Возьмем, к примеру, Критику чистого разума. Она начинается с раскрытия высшей познавательной способности и, следовательно, со спекулятивного интереса разума. Такой интерес опирается на феномены; фактически, не будучи вещами в себе, феномены, вероятно, подчиняются познавательной способности и должны иметь место, чтобы было возможно познание. Но с другой стороны, можно спросить, какая способность — как источник представлений — обеспечивает такое подчинение и осуществляет такой интерес? Какая способность (во втором смысле) законодательствует в самой познавательной способности? Знаменитый ответ Канта гласит, что только рассудок законодательствует в познавательной способности или в спекулятивном интересе разума. Итак, разум действительно не заботится о своем собственном интересе: «чистый разум все предоставляет рассудку».11
Ответ, очевидно, не будет одинаков для каждой Критики: в высшей способности желания, а значит и в практическом интересе разума — именно разум законодательствует и вовсе не перекладывает на кого-то другого осуществление собственного интереса.

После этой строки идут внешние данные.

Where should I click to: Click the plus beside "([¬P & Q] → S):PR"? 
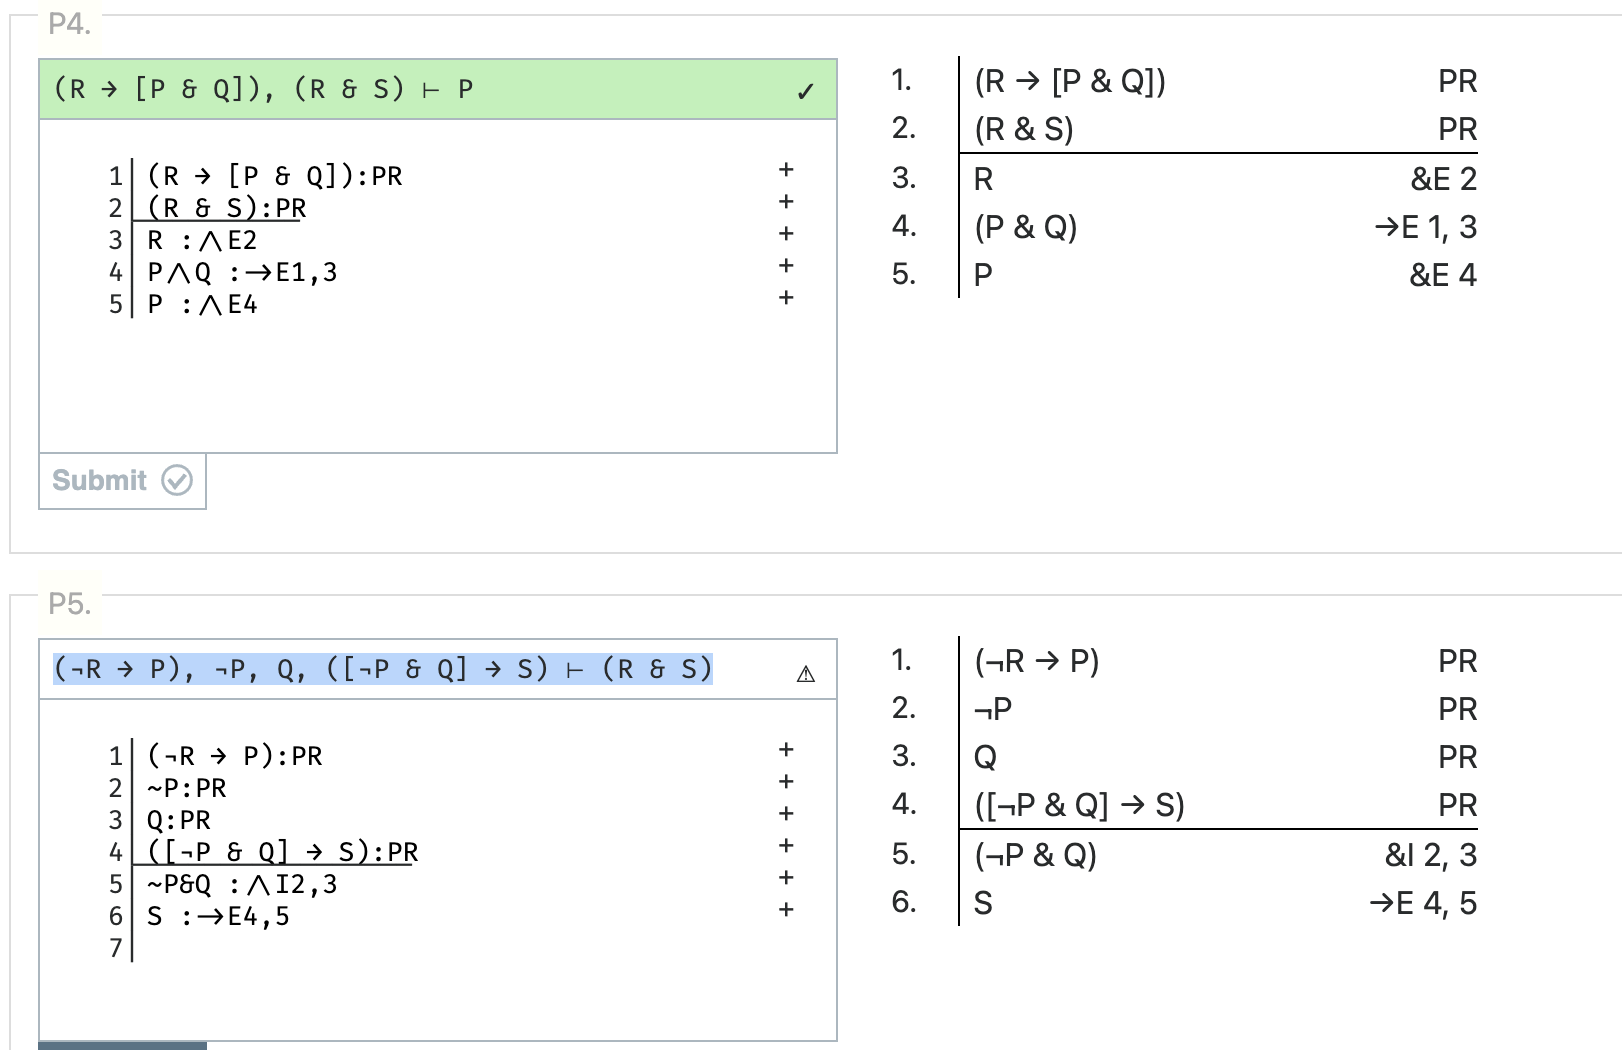point(786,846)
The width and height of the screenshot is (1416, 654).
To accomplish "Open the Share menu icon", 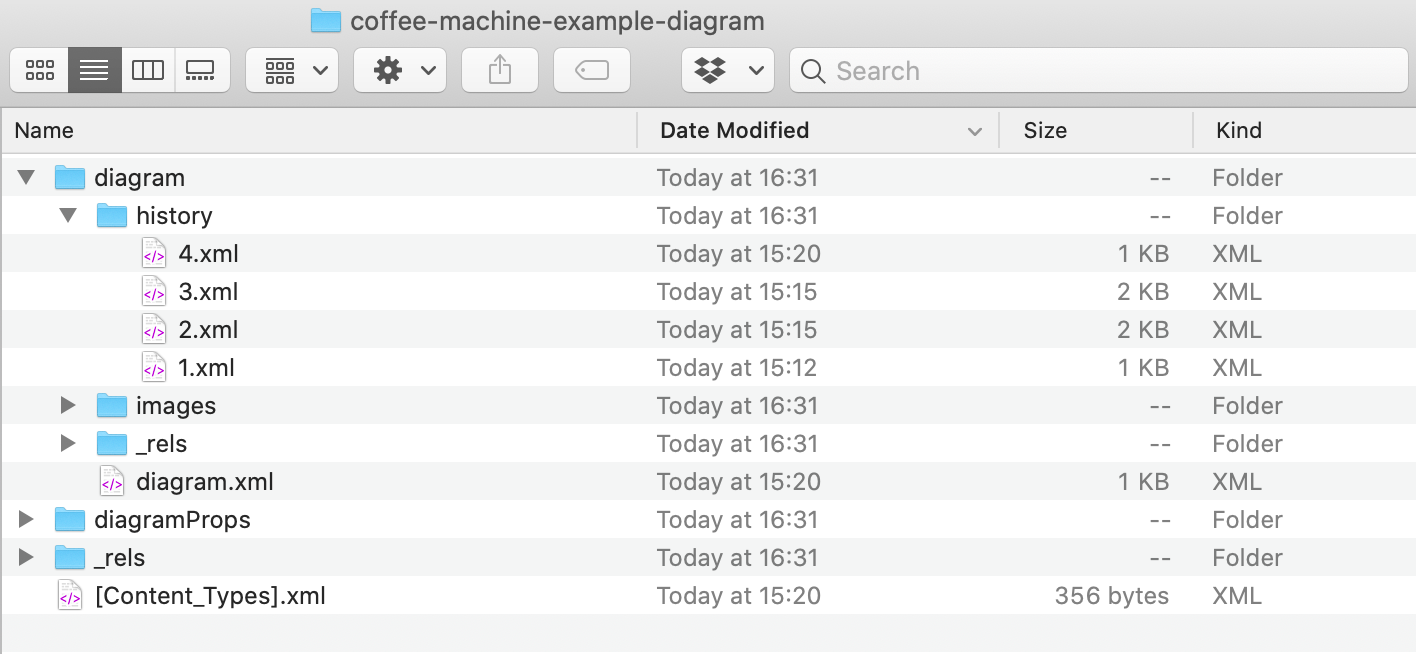I will coord(500,70).
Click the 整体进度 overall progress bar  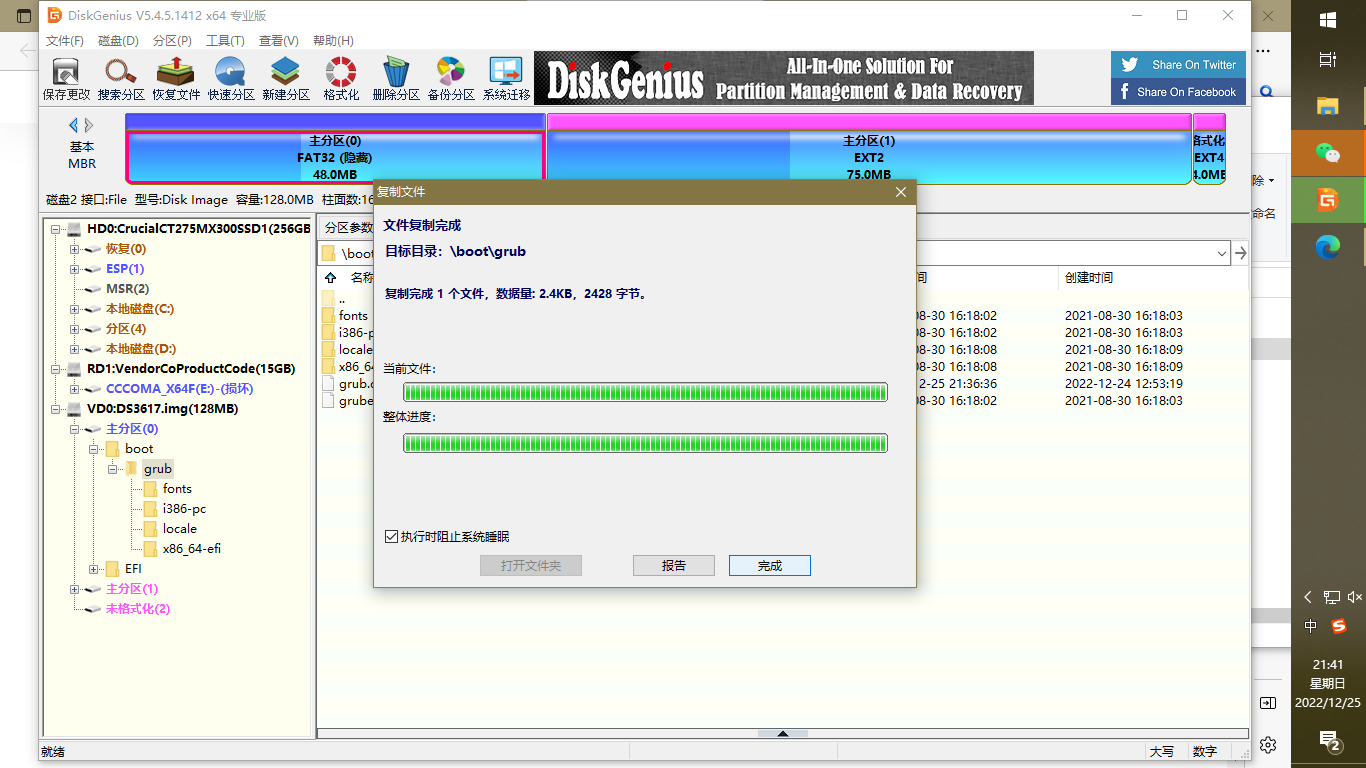pyautogui.click(x=644, y=443)
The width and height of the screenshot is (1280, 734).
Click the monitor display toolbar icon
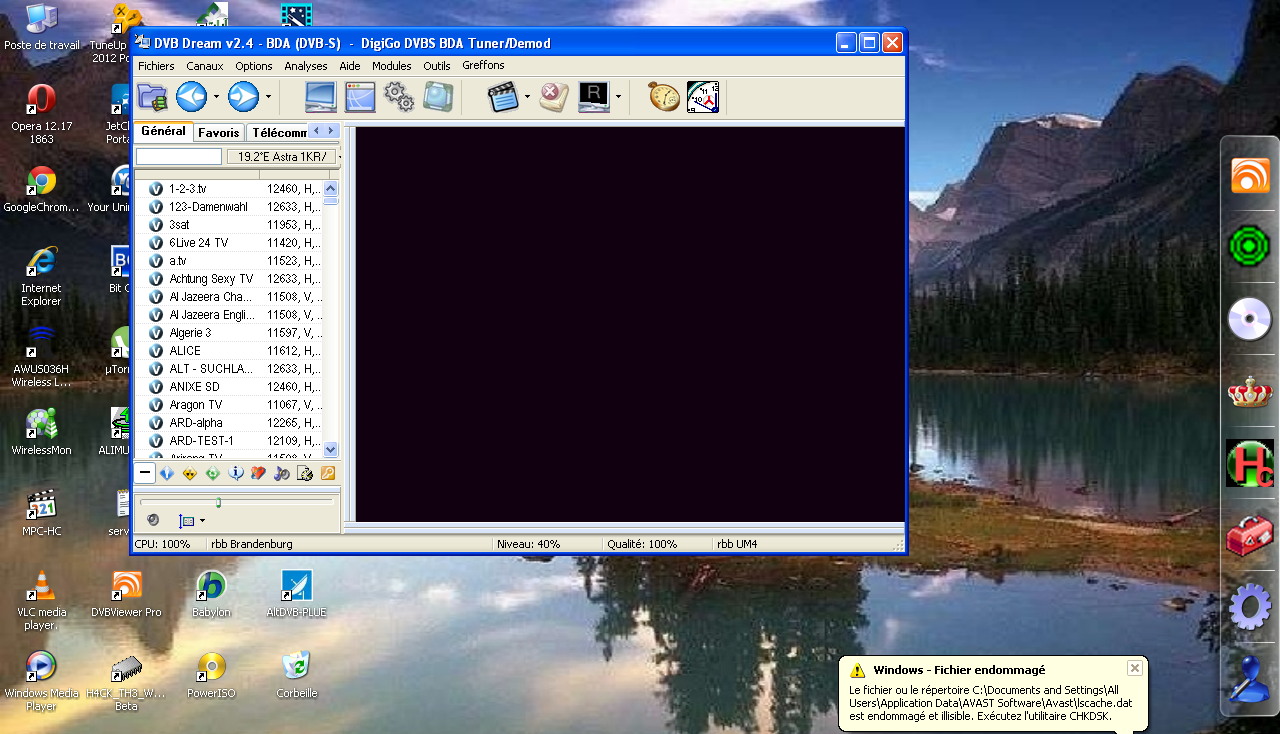pos(321,97)
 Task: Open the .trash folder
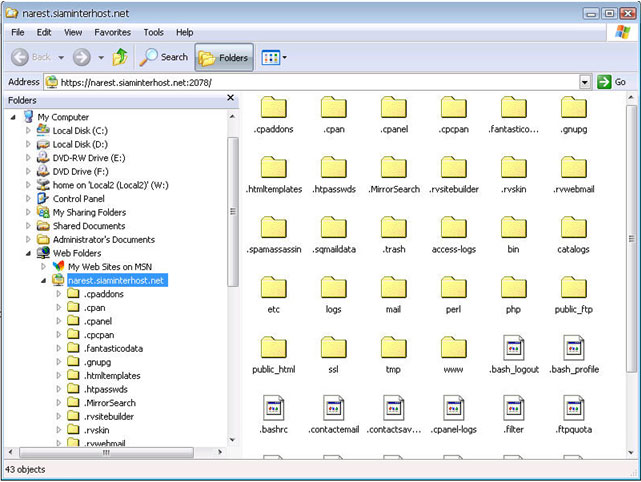(x=393, y=229)
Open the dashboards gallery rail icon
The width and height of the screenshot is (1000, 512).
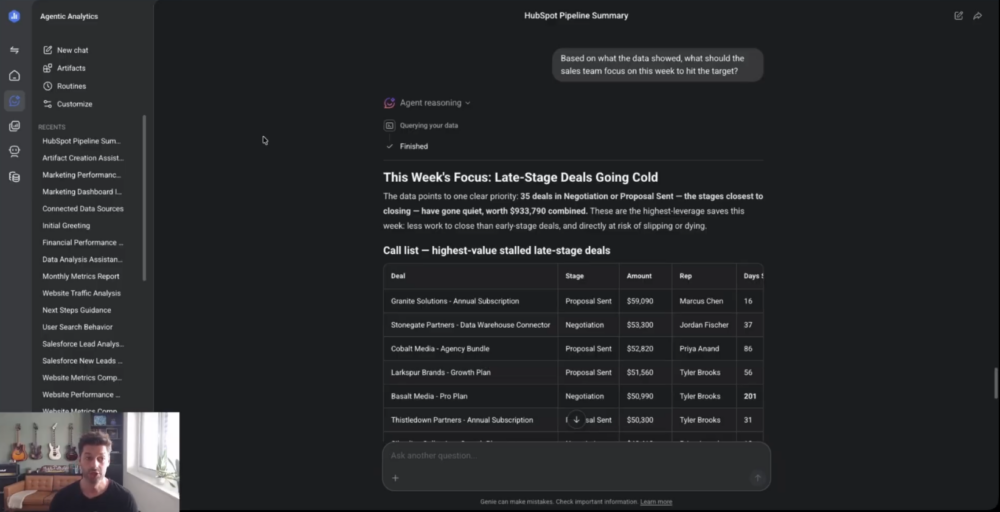(x=14, y=126)
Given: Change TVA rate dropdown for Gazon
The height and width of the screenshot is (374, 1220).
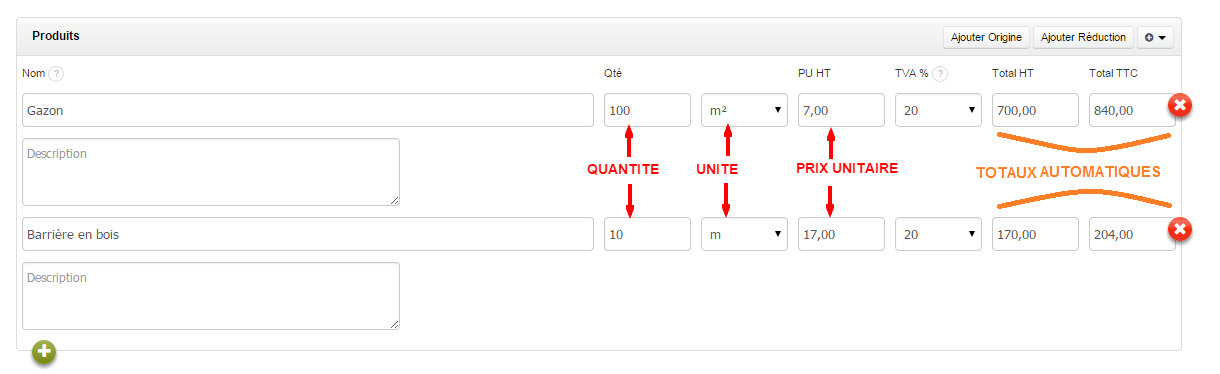Looking at the screenshot, I should 938,110.
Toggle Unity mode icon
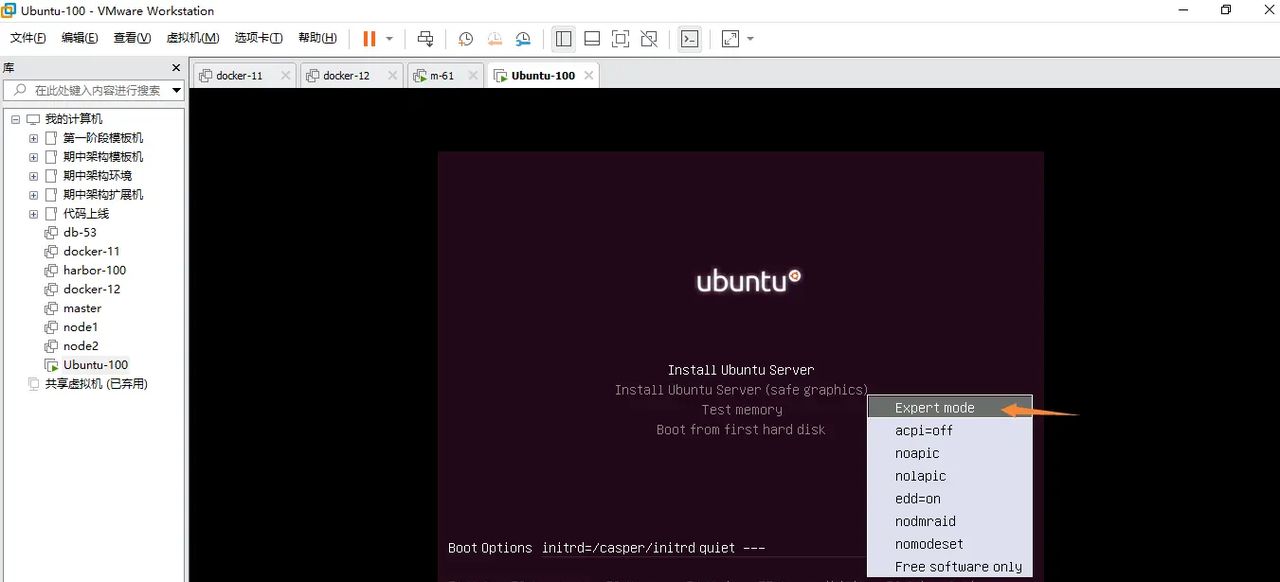1280x582 pixels. coord(649,38)
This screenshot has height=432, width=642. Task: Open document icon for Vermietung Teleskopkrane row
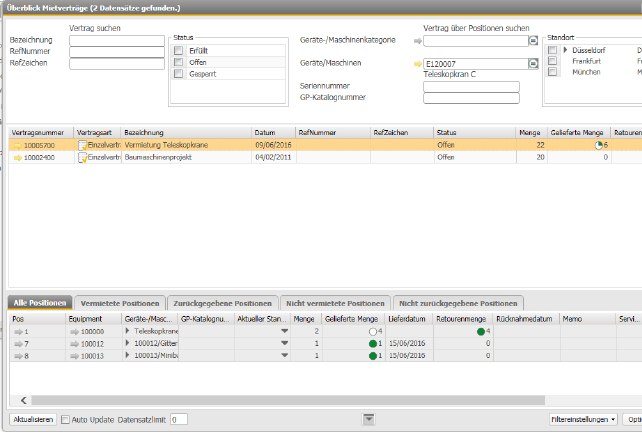(83, 145)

Второй вопрос Критики вообще заключает в себе еще и другой аспект. Законодательная способность — как источник представлений — не подавляет любое другое применение остальных способностей. Когда рассудок законодательствует в познавательном интересе, воображение и разум все еще продолжают играть совершенно особую роль, но в соответствии с задачами, задаваемыми рассудком. Когда же сам разум законодательствует в практическом интересе, то именно рассудок, в свою очередь, должен играть особую роль — в перспективе задаваемой разумом… и так далее. В каждой Критике рассудок, разум и воображение вступают в разнообразные отношения под председательством одной из этих способностей. Итак, есть систематические вариации в отношениях между способностями в зависимости от того, какой интерес разума мы рассматриваем. Короче: каждой способности в первом смысле слова (познавательная способность, способность желания, чувство удовольствия и неудовольствия) должно соответствовать отношение между способностями во втором смысле слова (воображение, рассудок, разум). Таким образом, учение о способностях формирует настоящее переплетение, устанавливающее трансцендентальный метод.